[EXERCISE DESCRIPTION]
Reproduce every one of the rows below without changing any character.

[DATASET ROWS]
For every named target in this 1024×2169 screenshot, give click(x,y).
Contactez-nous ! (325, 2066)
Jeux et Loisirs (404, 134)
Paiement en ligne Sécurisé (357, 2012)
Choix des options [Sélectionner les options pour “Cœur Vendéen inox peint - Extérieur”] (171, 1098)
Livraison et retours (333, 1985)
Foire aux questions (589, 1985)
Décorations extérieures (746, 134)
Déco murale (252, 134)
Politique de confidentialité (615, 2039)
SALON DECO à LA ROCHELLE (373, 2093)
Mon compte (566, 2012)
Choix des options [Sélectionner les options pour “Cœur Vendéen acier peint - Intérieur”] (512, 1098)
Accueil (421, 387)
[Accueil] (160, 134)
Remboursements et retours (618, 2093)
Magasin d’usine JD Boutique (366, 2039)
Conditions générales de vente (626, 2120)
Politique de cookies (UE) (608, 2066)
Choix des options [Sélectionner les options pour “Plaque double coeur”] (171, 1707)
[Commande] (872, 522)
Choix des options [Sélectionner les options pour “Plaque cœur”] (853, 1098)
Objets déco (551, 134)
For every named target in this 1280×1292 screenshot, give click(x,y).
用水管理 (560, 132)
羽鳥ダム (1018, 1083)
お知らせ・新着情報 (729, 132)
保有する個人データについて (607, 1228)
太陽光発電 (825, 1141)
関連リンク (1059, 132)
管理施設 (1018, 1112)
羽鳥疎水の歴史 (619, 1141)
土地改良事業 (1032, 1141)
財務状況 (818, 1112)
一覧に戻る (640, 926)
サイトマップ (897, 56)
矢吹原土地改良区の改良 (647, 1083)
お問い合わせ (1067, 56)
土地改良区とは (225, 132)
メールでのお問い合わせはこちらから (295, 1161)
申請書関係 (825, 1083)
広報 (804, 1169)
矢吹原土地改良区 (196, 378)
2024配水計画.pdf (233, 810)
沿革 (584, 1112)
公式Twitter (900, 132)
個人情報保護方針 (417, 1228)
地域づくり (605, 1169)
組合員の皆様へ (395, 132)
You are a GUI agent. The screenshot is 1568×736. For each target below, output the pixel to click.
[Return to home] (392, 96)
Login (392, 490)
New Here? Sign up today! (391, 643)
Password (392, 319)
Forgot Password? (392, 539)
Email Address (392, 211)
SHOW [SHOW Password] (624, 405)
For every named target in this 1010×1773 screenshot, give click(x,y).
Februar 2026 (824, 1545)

[SOLVED PROBLEM]
For every named target in this 1024×2169 screenshot, give click(x,y).
Contactez-nous ! (325, 2066)
Jeux et Loisirs (404, 134)
Paiement en ligne Sécurisé (357, 2012)
Choix des options [Sélectionner les options pour “Cœur Vendéen inox peint - Extérieur”] (171, 1098)
Livraison et retours (333, 1985)
Foire aux questions (589, 1985)
Décorations extérieures (746, 134)
Déco murale (252, 134)
Politique de confidentialité (615, 2039)
SALON DECO à LA ROCHELLE (373, 2093)
Mon compte (566, 2012)
Choix des options [Sélectionner les options pour “Cœur Vendéen acier peint - Intérieur”] (512, 1098)
Accueil (421, 387)
[Accueil] (160, 134)
Remboursements et retours (618, 2093)
Magasin d’usine JD Boutique (366, 2039)
Conditions générales de vente (626, 2120)
Politique de cookies (UE) (608, 2066)
Choix des options [Sélectionner les options pour “Plaque double coeur”] (171, 1707)
[Commande] (872, 522)
Choix des options [Sélectionner les options pour “Plaque cœur”] (853, 1098)
Objets déco (551, 134)
For every named target in this 1280×1292 screenshot, give click(x,y).
用水管理 (560, 132)
羽鳥ダム (1018, 1083)
お知らせ・新着情報 (729, 132)
保有する個人データについて (607, 1228)
太陽光発電 (825, 1141)
関連リンク (1059, 132)
管理施設 (1018, 1112)
羽鳥疎水の歴史 (619, 1141)
土地改良事業 (1032, 1141)
財務状況 (818, 1112)
一覧に戻る (640, 926)
サイトマップ (897, 56)
矢吹原土地改良区の改良 (647, 1083)
お問い合わせ (1067, 56)
土地改良区とは (225, 132)
メールでのお問い合わせはこちらから (295, 1161)
申請書関係 (825, 1083)
広報 (804, 1169)
矢吹原土地改良区 (196, 378)
2024配水計画.pdf (233, 810)
沿革 (584, 1112)
公式Twitter (900, 132)
個人情報保護方針 (417, 1228)
地域づくり (605, 1169)
組合員の皆様へ (395, 132)
You are a GUI agent. The screenshot is 1568×736. For each target below, output the pixel to click.
[Return to home] (392, 96)
Login (392, 490)
New Here? Sign up today! (391, 643)
Password (392, 319)
Forgot Password? (392, 539)
Email Address (392, 211)
SHOW [SHOW Password] (624, 405)
For every named target in this 1010×1773 screenshot, give click(x,y).
Februar 2026 (824, 1545)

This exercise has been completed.